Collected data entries

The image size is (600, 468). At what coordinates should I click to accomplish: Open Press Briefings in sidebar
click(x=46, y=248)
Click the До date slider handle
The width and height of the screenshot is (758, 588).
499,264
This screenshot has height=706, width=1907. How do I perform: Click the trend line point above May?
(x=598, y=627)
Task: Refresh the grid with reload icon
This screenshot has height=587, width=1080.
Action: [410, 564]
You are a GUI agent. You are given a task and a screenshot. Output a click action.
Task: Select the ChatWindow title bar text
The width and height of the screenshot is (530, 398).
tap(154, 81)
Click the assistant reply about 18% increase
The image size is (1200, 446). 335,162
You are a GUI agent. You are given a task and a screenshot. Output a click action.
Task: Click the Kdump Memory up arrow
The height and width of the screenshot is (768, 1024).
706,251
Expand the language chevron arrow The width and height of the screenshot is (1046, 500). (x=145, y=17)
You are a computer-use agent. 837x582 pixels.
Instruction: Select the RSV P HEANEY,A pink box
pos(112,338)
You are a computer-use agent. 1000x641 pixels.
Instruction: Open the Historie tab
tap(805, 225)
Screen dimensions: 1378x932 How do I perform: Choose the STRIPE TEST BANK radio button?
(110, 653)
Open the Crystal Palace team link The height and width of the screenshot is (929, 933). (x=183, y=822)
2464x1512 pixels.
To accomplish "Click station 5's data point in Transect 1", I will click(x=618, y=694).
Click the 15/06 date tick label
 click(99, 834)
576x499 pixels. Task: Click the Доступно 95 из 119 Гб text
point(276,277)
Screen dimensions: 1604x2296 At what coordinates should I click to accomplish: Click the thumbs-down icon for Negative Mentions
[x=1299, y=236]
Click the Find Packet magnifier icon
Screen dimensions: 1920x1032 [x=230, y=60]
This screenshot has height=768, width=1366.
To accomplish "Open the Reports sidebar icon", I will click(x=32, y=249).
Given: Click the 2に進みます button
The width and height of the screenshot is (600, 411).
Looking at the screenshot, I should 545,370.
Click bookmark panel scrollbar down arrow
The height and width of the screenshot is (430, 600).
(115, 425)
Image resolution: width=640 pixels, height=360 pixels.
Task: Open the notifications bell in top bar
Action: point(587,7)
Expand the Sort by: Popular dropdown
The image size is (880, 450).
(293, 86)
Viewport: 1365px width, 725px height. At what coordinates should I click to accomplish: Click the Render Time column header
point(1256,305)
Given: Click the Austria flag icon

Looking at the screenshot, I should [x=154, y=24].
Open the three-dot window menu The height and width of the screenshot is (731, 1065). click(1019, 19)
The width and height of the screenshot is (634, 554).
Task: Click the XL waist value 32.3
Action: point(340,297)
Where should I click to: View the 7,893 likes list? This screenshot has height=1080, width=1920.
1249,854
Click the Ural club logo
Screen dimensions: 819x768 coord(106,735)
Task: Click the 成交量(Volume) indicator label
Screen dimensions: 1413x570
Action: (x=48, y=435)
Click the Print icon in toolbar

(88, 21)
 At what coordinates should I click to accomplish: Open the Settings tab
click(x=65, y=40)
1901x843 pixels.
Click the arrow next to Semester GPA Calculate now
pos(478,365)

• _THE PROBLEM_
Return the lines from the line containing "Screen dimensions: 1413x570" to the end of the entries above, exactly as they appear and with no other output.

• _FINAL ANSWER_
Screen dimensions: 1413x570
Action: (x=48, y=435)
Click the Print icon in toolbar

(88, 21)
 At what coordinates should I click to accomplish: Open the Settings tab
click(x=65, y=40)
1901x843 pixels.
Click the arrow next to Semester GPA Calculate now
pos(478,365)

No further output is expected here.